Johnson City has formed three Sister City relationships, but its friendship with Guaranda, Ecuador, is the longest-running and most active.
Since the fall of 1963, when then-mayor May Ross McDowell and the mayor of Guaranda established the Sister City alliance, people from the two towns have been learning from each other.
Guaranda is almost due South from Johnson City, sharing its time zone during the winter. Located in the Andes Mountains at an elevation of about 8,800 feet, Guaranda has a mild climate, neither too hot nor too cold. Because it is just south of the equator, it never freezes, allowing Guarandans to grow apples, roses and oranges year-round.
Dr. Tim McDowell, a member of the Sister Cities program, botanist and assistant professor of biological studies at East Tennessee State University, has traveled to Guaranda with his students.
“The town is quite wonderful,” he said. “It’s a market town and provincial capital. They have three large markets so people from all over the countryside bring in their produce and people come from all over the countryside to buy produce, dry goods and tools.”

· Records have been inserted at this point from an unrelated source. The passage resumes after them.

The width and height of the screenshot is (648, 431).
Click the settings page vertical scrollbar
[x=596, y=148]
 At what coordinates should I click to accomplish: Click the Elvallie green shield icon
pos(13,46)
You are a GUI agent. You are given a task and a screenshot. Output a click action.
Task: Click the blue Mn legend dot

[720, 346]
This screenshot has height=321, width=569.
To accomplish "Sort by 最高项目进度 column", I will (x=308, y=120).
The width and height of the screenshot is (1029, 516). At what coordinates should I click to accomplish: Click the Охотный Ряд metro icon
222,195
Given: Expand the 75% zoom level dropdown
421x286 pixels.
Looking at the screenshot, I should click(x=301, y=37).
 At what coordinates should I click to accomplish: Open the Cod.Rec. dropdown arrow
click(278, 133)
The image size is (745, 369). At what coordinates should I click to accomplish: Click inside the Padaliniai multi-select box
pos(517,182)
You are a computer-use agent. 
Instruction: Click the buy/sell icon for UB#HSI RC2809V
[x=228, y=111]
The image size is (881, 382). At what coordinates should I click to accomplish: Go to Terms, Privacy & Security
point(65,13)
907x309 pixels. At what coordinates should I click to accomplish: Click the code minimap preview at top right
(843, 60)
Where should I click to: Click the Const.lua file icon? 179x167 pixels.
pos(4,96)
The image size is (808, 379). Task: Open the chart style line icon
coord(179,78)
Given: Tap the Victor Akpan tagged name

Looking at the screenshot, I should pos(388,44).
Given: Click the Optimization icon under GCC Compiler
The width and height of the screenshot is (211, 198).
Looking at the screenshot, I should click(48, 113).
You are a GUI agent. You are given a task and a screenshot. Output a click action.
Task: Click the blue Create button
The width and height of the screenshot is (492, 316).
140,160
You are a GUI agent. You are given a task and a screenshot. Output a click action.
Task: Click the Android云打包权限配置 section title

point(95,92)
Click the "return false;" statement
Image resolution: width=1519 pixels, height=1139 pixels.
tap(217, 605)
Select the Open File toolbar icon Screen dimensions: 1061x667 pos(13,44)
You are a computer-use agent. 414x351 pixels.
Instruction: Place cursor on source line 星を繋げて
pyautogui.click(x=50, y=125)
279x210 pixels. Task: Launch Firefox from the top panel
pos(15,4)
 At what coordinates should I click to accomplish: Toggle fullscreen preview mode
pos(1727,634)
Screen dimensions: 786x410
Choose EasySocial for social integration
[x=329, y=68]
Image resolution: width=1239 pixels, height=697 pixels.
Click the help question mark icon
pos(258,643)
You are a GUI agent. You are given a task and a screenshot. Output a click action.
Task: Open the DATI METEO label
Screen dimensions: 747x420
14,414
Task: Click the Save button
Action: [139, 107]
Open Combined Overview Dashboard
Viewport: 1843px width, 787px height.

The markets are bright with the color of fresh fruit like bananas, mangos and tangerines and the native dress of the Quechua, who make up about 70 percent of the population. Both men and women wear hats, and the hats are distinctive for each province, McDowell said.
The area is also known for its Carnival masks — Guaranda hosts the largest pre-Lenten Carnival in Ecuador — and the white liquor Pajaro Azul.
Theresa McGarry, also a Sister Cities member and a linguist at ETSU, taught English at the State of Bolivar University in Guaranda for several weeks in 2006. She is just one of several educators who have benefited from the exchange between State of Bolivar University and ETSU. Currently Dr. Jerome Mwyinyelle of ETSU is teaching in Guaranda.
“Quillen School of Medicine has sent medical students and nursing students to the field clinics and to State of Bolivar University,” McDowell said. There they are able to study and treat diseases they wouldn’t normally encounter in the United States.
Though Guaranda’s average income is lower than Johnson City’s, McDowell said Guarandans do not lack the basics.
“The State of Bolivar is among the poorest states of Ecuador,” he said. “But I think there’s a good level of basic provision for people. It’s a country where the people have good health care and good diets in general. There’s a national health care system there.”
In Ecuador, the price of gas, bread, rice and bus travel are all subsidized. “The price of gas is fixed at a certain price,” McDowell said. “Rolls are always 10 cents across Ecuador.” Bus travel is inexpensive, and the bus transit system is extensive.
More than 10 years ago, Ecuador adopted the American dollar as its national currency, sparing visitors from Johnson City confusing currency conversions.
Meals are hearty in Guaranda with a soup course at lunch and dinner. Because of the high elevation, farmers grow a maize, potatoes, cabbage and wheat. Guinea pigs, called cuy, are roasted on a stick. “Cuy is considered a celebration food,” McDowell said.
The town itself is named after a Quechua warrior named Guaranga, who turned back the Spanish conquistadors when they first made their way into Ecuador.
“The Spanish came back some years later with much greater force and overwhelmed Guaranga, but he has been the hero the town identifies with,” McDowell said, adding the town has erected a statue honoring Guaranga.
On most days, snow-capped Chimborazo, the highest mountain in Ecuador and the second highest mountain in South America, can be seen from Guaranda, which is 30 miles from the foot of the mountain. At 20,800 feet, Chimborazo is far higher than Mount Mitchell, the highest point in the eastern United States at 6,684 feet, and the air in Guaranda more rarefied.
In Ecuador, McDowell, said, everyone has a cell phone and Internet is widely available in Internet shops, so Guarandans are connected to the wider world not only through their exchanges with Johnson City but also through technology.
“Over the years, the Sister Cities program has sustained activity with Guaranda more and longer than any other Sister City,” McDowell said. “It has been passed along like a relay baton among groups and people throughout the years.”
The relationship was formed to promote friendship and understanding, but it has proved to be much more, enriching the lives and cultures of both towns for nearly 50 years.